Il est également à souhaiter qu’il manifeste clairement et publiquement son intention de ne plus briguer un troisième mandat. Pour cela, il devra répondre positivement aux aspirations de respect des dispositions constitutionnelles de 1992 exprimées par l’opposition, la société civile et le clergé togolais.

Se réfugier dans une logique répressive des manifestants avec son cortège de morts et surtout s’arc-bouter à ne pas céder juste un « bout de phrase » dans les réformes constitutionnelles souhaitées c’est hélas, à notre sens, augmenter les risques de tomber dans la catégorie des « malaimés » de la démocratie africaine et de fuir le Togo « en plein midi » comme l’on dit sous nos tropiques et de se destiner à une vie d’exilé avec le remords éternel d’être le rebut de l’histoire.

Mais au-delà des aspirations du peuple togolais, la crise contient une dimension régionale et continentale exigeant que les institutions sous régionale et continentale que sont la CEDEAO et l’Union Africaine s’y investissent et surtout qu’elles saisissent l’occasion pour démontrer leur réelle volonté à respecter les aspirations des populations africaines et les textes panafricains relatifs à la gouvernance et à la démocratie adoptés dans leurs cadres spécifiques.

3) La nécessité pour la CEDEAO et l’Union Africaine de prendre des positions claires

Le silence constaté ou la timidité dans les réactions aux niveaux régional et continental laisse perplexe au regard de l’enjeu tant démocratique que sécuritaire.

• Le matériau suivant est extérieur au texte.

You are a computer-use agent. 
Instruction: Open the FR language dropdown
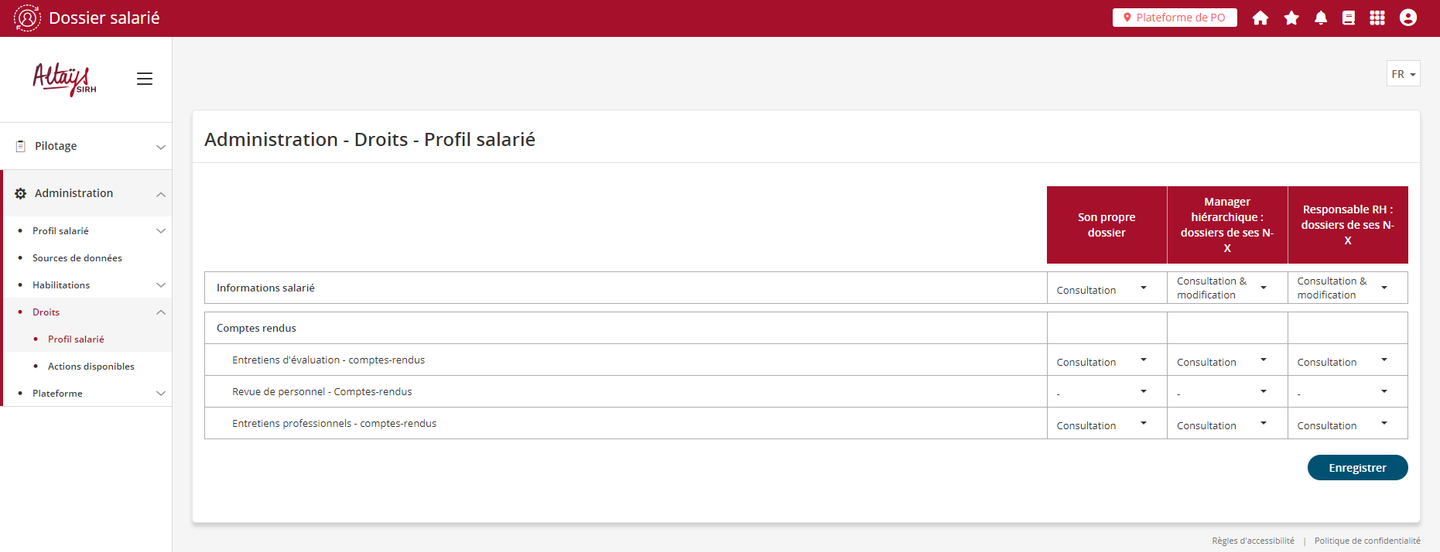(x=1403, y=74)
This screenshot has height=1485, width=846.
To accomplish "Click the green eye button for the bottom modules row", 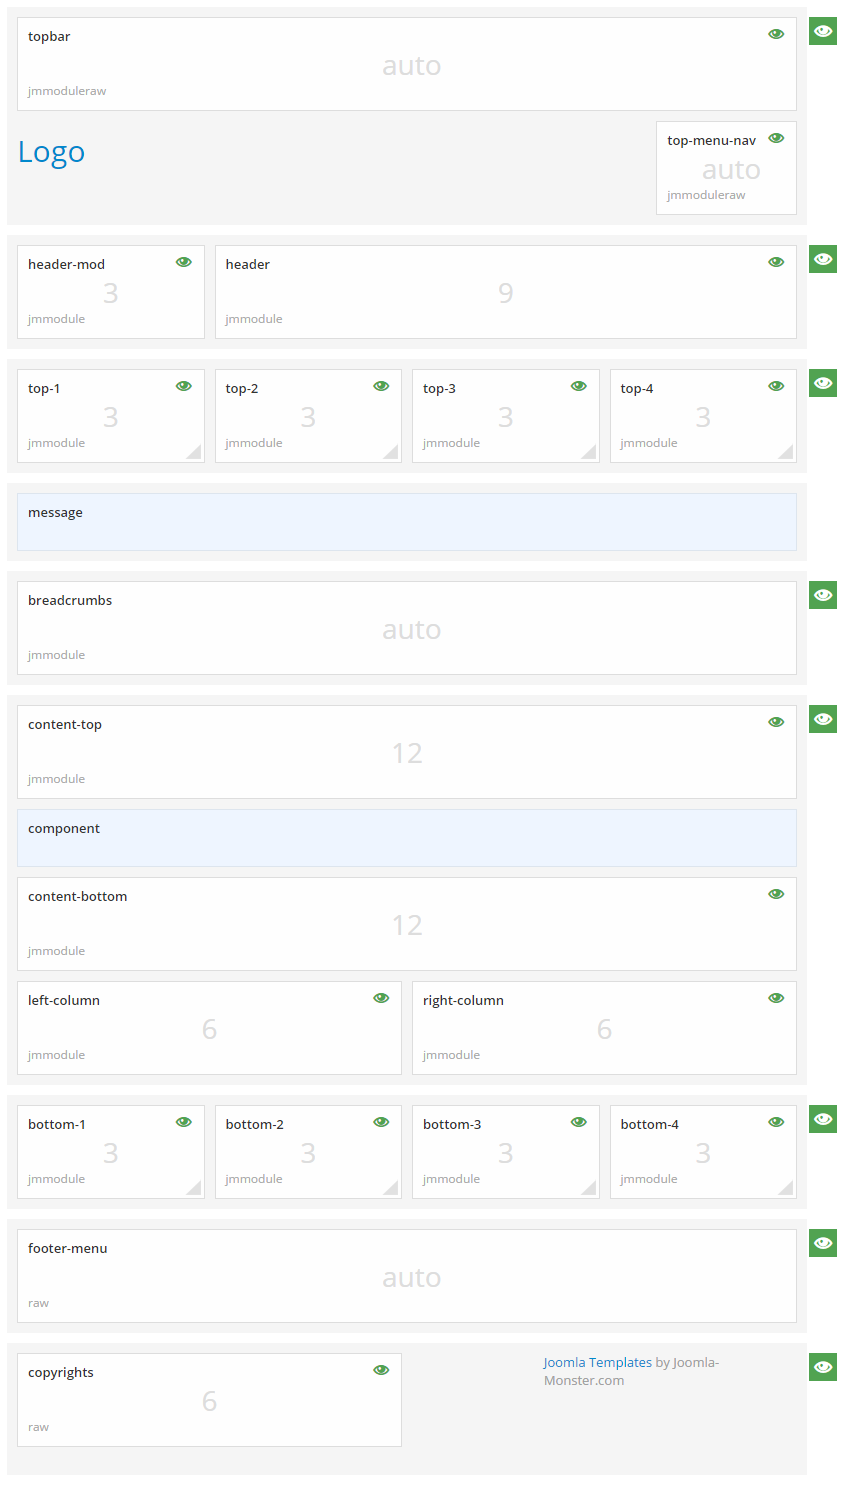I will [822, 1120].
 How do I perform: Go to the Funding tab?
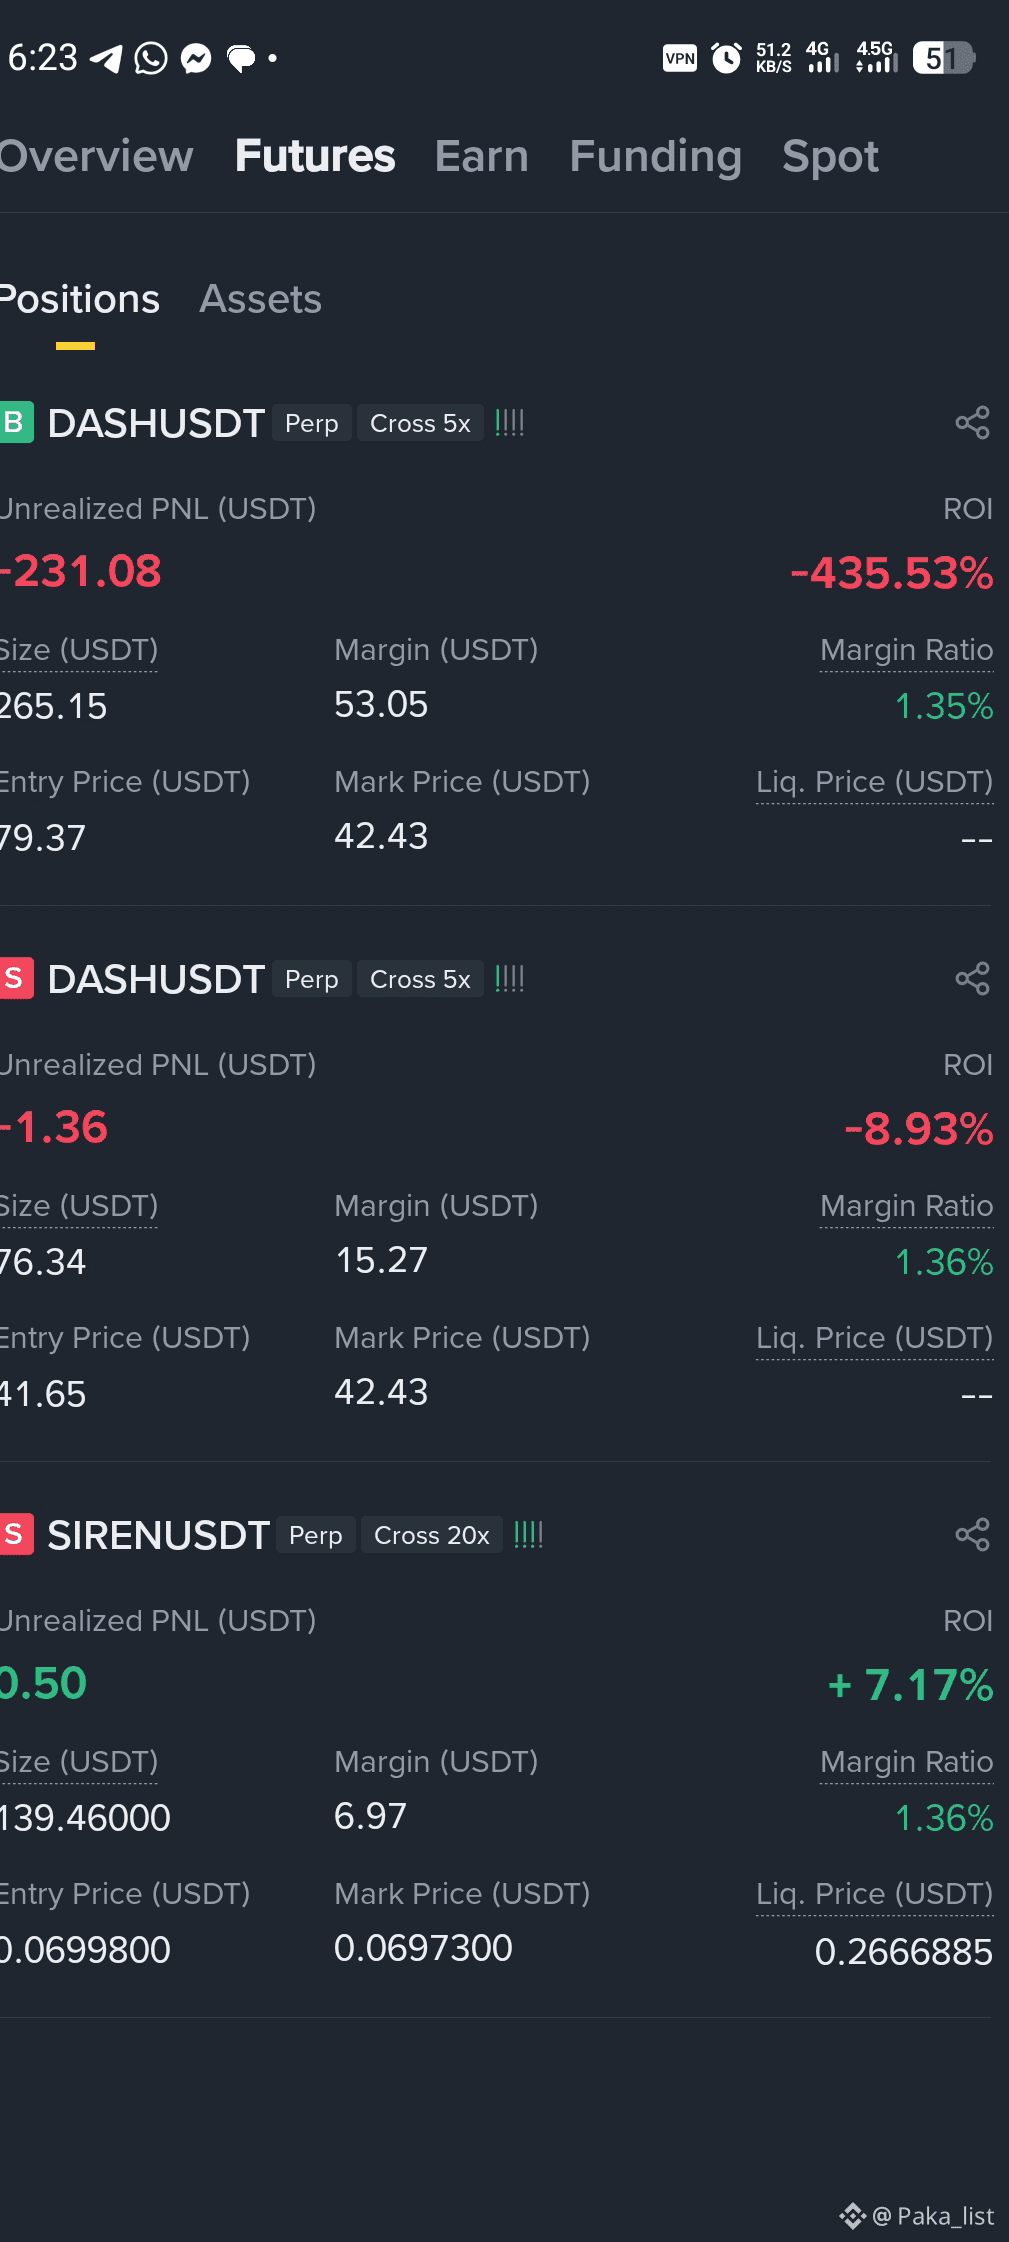point(655,156)
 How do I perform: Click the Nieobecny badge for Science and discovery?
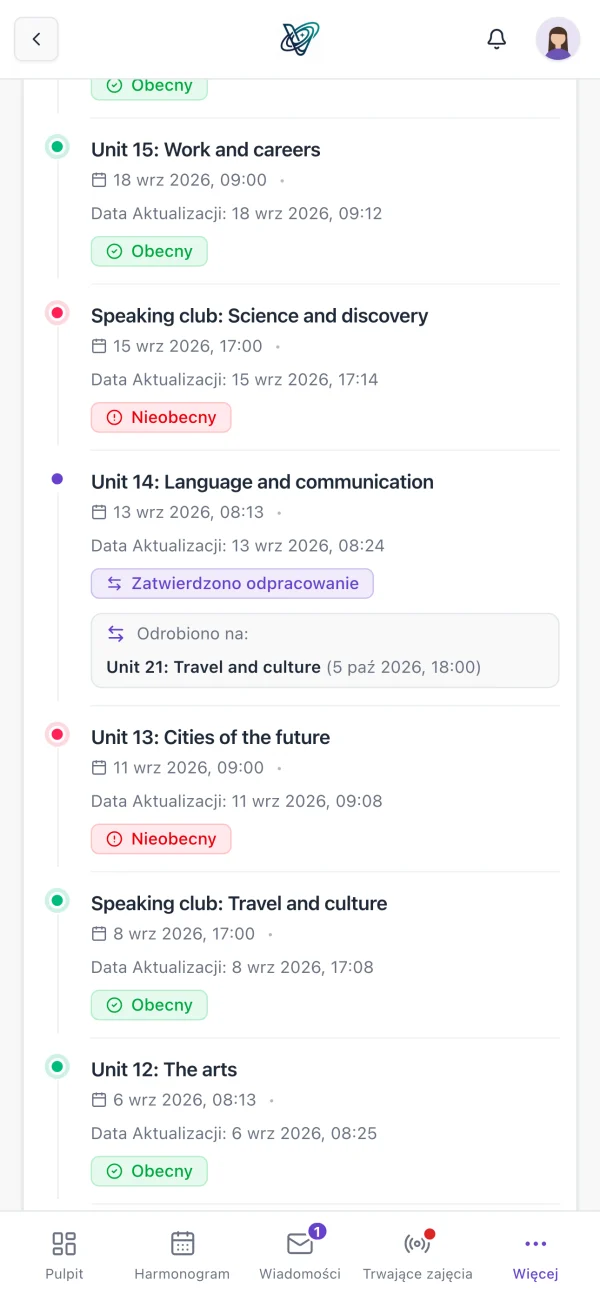(x=161, y=417)
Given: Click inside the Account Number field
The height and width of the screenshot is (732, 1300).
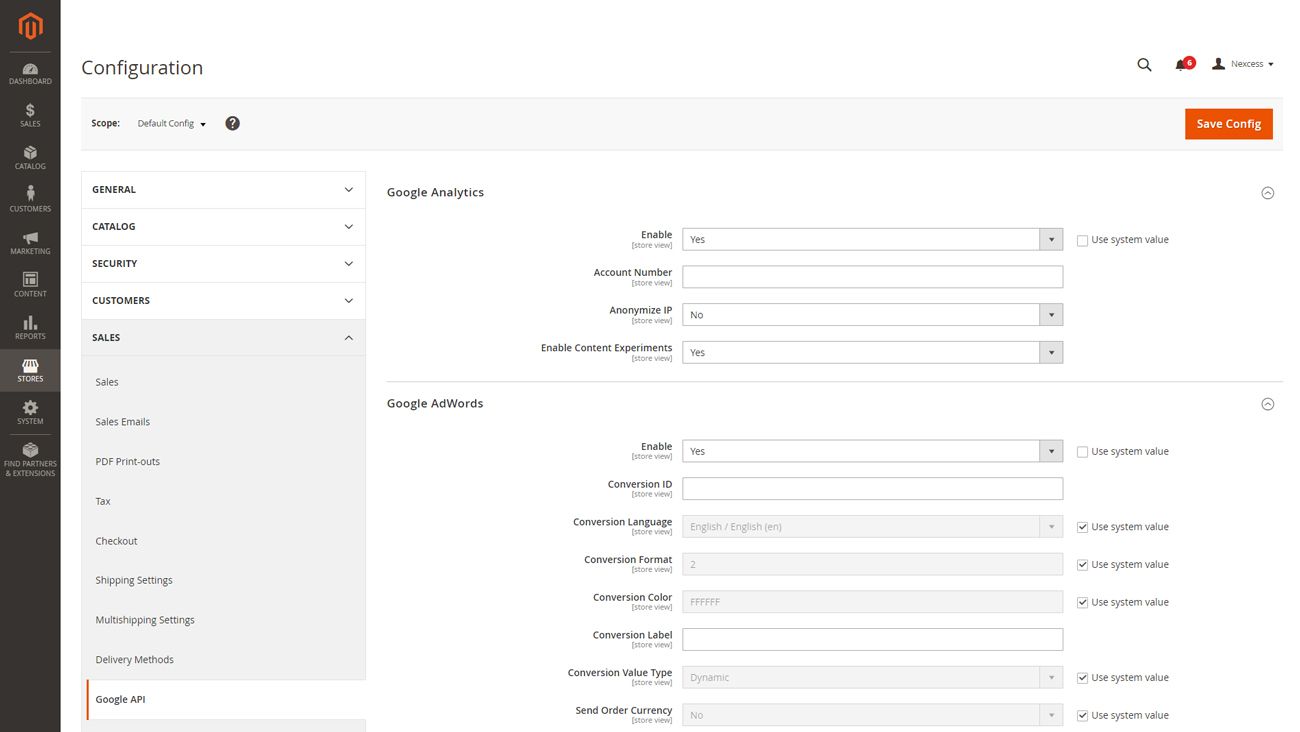Looking at the screenshot, I should [x=871, y=276].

L’on serait presque tenté de dire que ces institutions laissent échapper de sérieuses occasions pour affirmer leurs autorités communautaires et réaffirmer fermement leurs principes et normes intangibles en matière de démocratie et de bonne gouvernance. La timide réaction des institutions africaines renforce malheureusement l’impression qu’elles ne sont que des caisses de résonance des dirigeants africains plus versées dans des considérations diplomatiques et coupées des aspirations réelles des populations.

Les institutions africaines gagneraient à se rattraper en s’impliquant davantage dans cette crise togolaise appelée à connaître d’autres développements pour que le Togo ne sombre pas dans un chaos total prévisible. Un tel « rattrapage » est possible sous une double condition.

La première condition est relative à la volonté des institutions africaines de se ranger du côté des peuples africains et de leurs aspirations. Elles se doivent d’agir en faveur d’une perception et d’une interprétation normatives conformes aux idéaux contenus dans leurs textes fondateurs.

La seconde condition porte sur l’affirmation effective de l’autorité de ces institutions qui ont intérêt à être fermes et intransigeantes sur les valeurs démocratiques intangibles et non négociables qui s’imposent à tous, notamment aux gouvernements africains qui malheureusement se montrent peu soucieux des intérêts et des aspirations de leurs peuples. Elles gagneraient énormément, à n’en pas douter, en crédibilité et ne seraient pas perçues comme de simples « clubs ou confréries » de chefs d’Etats africains ou de simples coquilles vides.

A ce titre, la CEDEAO et l’Union africaine devraient s’inspirer de la Cour suprême du Kenya pour contribuer réellement aux niveaux régional et continental à l’édification d’une Afrique fondée sur le droit.